■ Written task 1: Please rescale the rows below, from their start through the line containing "pos(302,76)", both ends included. Give each of those lines again, requests included, with every coordinate in the answers multiplied by 2.15 and rounded to a whole number (halves round up), and leave the numbers in the requests unchanged.
--- Excerpt ---
Canadian order of precedence

The Canadian order of precedence is a nominal and symbolic hierarchy of important positions within the governing institutions of Canada. It has no legal standing but is used to dictate ceremonial protocol.

The Department of Canadian Heritage issues a Table of Precedence for Canada,[1] which does not include members of the Royal Family, save for the sovereign, mentioned in a note as preceding the governor general. The Department of National Defence issues near identical guidelines, with the primary difference being the inclusion of members of the Canadian Royal Family,[2] specifying that they take precedence after the governor general. The provinces and territories of Canada also have their own orders of precedence for events of a provincial or territorial nature. They serve the same purpose and are structured similarly, but place an emphasis on provincial or territorial offices.
--- Data lines ---
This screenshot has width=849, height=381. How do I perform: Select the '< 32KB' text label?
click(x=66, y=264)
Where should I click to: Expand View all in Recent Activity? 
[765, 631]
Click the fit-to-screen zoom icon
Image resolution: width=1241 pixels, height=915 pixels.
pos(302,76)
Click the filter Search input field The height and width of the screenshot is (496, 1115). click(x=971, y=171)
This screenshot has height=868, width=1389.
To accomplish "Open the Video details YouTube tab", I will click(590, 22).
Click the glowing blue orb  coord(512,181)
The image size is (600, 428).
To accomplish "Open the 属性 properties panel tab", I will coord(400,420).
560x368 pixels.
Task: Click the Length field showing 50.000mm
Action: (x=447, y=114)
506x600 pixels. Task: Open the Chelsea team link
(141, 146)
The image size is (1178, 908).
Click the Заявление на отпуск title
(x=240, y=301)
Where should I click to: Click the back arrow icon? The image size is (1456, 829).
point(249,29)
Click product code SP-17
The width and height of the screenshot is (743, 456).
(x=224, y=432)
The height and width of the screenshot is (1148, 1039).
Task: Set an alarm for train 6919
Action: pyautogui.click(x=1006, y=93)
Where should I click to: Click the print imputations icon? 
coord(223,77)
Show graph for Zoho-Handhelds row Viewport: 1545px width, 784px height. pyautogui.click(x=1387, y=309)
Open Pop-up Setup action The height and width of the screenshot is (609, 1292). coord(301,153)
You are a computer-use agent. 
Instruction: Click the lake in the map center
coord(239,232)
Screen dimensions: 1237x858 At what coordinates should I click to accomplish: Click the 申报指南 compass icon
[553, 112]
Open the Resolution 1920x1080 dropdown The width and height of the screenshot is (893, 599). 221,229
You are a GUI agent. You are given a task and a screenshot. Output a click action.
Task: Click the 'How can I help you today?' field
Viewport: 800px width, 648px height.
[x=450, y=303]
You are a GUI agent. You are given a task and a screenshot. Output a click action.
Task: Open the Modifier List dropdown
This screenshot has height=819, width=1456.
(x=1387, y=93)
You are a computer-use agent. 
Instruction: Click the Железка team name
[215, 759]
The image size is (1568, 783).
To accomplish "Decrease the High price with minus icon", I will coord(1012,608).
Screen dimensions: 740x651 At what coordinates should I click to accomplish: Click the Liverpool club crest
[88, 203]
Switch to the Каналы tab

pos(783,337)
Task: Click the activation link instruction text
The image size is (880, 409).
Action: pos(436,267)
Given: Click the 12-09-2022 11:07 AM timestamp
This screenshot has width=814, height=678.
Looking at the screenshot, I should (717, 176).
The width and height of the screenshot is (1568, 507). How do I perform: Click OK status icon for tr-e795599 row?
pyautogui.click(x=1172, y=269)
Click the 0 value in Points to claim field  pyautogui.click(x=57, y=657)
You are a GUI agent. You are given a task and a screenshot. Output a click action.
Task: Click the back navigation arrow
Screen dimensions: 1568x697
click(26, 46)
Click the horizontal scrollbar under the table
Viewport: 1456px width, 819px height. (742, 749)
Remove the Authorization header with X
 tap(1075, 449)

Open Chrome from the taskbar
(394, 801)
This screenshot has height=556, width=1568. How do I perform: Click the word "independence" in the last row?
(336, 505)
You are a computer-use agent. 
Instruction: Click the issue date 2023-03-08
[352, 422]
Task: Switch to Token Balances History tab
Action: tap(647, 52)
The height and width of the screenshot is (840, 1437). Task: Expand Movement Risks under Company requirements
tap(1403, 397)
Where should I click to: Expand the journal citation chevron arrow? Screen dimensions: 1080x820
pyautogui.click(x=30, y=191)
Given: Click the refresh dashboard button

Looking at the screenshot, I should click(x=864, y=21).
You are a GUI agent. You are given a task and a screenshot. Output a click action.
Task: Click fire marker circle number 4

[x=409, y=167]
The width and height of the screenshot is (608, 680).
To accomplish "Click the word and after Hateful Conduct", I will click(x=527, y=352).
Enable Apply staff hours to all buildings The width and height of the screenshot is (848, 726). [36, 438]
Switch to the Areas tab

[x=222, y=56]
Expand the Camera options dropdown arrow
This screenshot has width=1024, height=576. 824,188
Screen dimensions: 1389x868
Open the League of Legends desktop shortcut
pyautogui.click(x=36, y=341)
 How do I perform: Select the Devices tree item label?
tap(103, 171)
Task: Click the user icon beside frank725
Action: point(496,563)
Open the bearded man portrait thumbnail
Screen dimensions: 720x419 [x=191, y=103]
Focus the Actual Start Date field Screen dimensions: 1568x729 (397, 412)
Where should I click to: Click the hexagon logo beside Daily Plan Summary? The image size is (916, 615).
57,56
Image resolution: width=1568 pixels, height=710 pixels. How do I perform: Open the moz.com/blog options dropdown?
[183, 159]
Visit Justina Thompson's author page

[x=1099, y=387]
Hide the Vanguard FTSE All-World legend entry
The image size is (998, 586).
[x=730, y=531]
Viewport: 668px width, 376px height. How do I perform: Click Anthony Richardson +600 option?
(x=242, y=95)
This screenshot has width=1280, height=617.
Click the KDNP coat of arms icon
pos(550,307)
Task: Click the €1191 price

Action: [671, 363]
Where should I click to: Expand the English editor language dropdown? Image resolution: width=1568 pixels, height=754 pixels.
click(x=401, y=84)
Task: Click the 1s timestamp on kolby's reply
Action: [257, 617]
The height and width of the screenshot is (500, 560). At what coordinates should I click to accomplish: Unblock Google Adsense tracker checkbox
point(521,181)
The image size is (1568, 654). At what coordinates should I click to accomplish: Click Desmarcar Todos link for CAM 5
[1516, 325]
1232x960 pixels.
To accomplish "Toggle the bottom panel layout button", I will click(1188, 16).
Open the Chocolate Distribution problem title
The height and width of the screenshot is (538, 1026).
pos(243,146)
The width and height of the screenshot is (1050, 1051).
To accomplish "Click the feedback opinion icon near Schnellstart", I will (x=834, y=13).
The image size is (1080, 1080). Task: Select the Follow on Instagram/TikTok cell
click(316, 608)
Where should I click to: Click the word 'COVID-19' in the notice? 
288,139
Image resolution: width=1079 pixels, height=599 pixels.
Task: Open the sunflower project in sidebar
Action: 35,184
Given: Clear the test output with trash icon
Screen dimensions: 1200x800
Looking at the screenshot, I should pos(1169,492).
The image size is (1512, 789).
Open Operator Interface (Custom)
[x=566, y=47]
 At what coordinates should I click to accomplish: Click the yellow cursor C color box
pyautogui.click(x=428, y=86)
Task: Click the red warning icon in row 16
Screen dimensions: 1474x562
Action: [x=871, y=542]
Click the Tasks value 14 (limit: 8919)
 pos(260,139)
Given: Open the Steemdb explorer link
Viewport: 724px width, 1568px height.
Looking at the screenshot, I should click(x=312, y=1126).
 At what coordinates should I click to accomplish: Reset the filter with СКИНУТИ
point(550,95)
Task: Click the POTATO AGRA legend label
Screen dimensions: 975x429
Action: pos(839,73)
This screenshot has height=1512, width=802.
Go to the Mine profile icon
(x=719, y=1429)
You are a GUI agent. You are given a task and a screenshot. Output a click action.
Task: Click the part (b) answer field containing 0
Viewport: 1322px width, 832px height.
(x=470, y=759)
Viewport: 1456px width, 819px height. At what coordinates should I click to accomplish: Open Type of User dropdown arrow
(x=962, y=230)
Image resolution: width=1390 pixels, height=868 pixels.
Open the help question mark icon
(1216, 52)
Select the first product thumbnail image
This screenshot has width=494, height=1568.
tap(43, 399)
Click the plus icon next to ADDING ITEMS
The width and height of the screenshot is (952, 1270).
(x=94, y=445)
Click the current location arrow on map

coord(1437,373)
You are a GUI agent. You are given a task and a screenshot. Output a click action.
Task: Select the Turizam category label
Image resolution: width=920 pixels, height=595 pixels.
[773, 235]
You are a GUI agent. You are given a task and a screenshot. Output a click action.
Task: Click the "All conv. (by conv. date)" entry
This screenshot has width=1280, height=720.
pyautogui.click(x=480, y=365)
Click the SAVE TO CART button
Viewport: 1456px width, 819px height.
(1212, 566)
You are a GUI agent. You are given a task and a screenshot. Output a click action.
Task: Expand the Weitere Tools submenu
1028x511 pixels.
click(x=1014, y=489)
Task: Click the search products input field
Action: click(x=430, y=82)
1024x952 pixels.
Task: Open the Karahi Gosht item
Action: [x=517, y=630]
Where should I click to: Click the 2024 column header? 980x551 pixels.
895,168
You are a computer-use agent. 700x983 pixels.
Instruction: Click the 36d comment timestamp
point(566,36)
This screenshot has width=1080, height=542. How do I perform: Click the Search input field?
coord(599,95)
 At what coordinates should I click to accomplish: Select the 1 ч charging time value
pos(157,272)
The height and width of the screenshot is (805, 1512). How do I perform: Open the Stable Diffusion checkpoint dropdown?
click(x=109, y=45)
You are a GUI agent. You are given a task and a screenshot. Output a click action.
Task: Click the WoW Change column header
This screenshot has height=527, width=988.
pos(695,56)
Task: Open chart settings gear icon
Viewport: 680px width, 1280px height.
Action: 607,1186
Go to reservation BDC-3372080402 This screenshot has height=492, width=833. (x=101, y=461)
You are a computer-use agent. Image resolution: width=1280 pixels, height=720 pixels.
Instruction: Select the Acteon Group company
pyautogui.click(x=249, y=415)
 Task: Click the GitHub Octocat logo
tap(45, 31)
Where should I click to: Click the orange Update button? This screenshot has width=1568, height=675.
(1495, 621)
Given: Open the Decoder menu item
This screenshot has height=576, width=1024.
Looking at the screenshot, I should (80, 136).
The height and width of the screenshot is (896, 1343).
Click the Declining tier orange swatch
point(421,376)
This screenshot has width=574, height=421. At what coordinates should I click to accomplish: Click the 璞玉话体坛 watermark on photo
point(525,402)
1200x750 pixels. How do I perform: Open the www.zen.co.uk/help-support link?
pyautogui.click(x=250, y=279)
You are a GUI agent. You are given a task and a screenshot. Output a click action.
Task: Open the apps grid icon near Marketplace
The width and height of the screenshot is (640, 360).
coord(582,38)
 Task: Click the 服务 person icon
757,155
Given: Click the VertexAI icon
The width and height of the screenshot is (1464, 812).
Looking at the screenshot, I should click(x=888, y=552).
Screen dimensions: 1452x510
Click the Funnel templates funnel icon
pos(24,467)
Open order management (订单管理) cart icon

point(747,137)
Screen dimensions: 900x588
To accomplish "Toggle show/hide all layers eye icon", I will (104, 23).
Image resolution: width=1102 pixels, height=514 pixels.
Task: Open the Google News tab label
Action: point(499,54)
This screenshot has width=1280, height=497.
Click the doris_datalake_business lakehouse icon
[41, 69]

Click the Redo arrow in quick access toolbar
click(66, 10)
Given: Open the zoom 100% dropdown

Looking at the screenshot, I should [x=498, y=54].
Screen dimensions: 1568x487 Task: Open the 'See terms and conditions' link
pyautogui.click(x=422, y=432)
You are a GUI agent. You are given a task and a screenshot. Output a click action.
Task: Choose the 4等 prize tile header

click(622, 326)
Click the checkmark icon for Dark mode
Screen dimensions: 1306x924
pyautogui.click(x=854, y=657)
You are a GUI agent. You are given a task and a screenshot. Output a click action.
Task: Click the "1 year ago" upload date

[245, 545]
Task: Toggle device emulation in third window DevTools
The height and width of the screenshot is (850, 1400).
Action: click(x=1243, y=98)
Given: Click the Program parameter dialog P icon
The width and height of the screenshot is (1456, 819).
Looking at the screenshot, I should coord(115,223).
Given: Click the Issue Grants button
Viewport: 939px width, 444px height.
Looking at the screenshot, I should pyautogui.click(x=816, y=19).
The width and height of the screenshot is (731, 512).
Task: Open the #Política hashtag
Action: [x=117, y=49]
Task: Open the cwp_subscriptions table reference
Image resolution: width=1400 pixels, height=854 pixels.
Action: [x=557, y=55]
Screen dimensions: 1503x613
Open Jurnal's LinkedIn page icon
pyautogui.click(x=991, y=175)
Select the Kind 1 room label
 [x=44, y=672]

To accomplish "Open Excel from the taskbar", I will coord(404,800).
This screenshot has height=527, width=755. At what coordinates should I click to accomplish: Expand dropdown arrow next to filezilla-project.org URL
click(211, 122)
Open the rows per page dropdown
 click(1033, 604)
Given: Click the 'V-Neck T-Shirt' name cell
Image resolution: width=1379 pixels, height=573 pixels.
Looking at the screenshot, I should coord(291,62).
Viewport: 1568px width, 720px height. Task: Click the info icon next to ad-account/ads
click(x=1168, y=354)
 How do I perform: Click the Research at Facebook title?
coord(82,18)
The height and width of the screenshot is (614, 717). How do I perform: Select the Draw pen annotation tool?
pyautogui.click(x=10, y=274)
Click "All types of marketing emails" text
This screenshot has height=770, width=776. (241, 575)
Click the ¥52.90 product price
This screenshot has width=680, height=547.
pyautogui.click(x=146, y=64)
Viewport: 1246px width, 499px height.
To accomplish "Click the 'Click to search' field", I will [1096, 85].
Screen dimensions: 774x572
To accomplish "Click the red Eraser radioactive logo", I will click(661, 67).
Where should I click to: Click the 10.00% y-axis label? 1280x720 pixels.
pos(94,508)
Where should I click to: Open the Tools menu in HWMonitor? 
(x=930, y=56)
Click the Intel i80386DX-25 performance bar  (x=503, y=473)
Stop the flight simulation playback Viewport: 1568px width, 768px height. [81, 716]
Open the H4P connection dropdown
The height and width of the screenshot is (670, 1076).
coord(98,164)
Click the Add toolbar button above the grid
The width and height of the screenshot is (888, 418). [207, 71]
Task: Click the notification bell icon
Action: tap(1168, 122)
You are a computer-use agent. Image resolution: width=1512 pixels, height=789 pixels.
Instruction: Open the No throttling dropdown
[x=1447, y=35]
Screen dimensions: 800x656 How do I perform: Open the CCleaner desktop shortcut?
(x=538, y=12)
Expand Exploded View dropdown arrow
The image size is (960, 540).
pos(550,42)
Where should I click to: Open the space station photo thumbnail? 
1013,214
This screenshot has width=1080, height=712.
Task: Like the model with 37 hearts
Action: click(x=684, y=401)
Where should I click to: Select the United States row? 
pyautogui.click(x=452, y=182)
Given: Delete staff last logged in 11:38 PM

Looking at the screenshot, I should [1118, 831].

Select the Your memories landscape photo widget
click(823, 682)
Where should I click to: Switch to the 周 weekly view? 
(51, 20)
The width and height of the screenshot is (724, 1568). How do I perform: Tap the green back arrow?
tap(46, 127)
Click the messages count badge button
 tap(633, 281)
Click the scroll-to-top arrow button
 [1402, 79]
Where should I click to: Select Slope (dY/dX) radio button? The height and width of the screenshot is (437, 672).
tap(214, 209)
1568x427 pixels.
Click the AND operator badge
---
■ Written task 2: Resume the text on the Canadian order of precedence after its last sentence.

■ Answer 1:
This screenshot has width=849, height=381. How do I perform: Select the '< 32KB' text label?
click(x=142, y=568)
Where should I click to: Expand View all in Recent Activity? 
[1645, 1357]
Click the fit-to-screen zoom icon
Image resolution: width=1241 pixels, height=915 pixels.
pos(649,163)

■ Answer 2:
All units of the Canadian Forces also have an order of precedence that determines seniority; it often decides such matters as which unit forms up to the right (senior side) of other units on a ceremonial parade, or the order in which marches or calls are played at a mess dinner.

  1. Queen of Canada (Elizabeth II)[3]
  2. Governor General of Canada (Julie Payette)
  3. Prime Minister of Canada (Justin Trudeau)
  4. Chief Justice of Canada (Richard Wagner)
  5. Former Governors General of Canada in order of their departure from office:
    1. Ed Schreyer (1979–1984)
    2. Adrienne Clarkson (1999–2005)
    3. Michaëlle Jean (2005–2010)
    4. David Johnston (2010–2017)
  6. Widows of Governors General of Canada:
    1. Gerda Hnatyshyn, widow of Ray Hnatyshyn
    2. Diana Fowler LeBlanc, widow of Roméo LeBlanc
  7. Former Prime Ministers of Canada in order of their first assumption of office:
    1. Joe Clark (1979–1980)
    2. John Turner (1984)
    3. Brian Mulroney (1984–1993)
    4. Kim Campbell (1993)
    5. Jean Chrétien (1993–2003)
    6. Paul Martin (2003–2006)
    7. Stephen Harper (2006–2015)
  8. Former Chief Justices of Canada, in order of their appointment
    1. Beverly McLachlin (2000–2017)
  9. Speaker of the Senate of Canada (George Furey)
  10. Speaker of the House of Commons of Canada (Anthony Rota)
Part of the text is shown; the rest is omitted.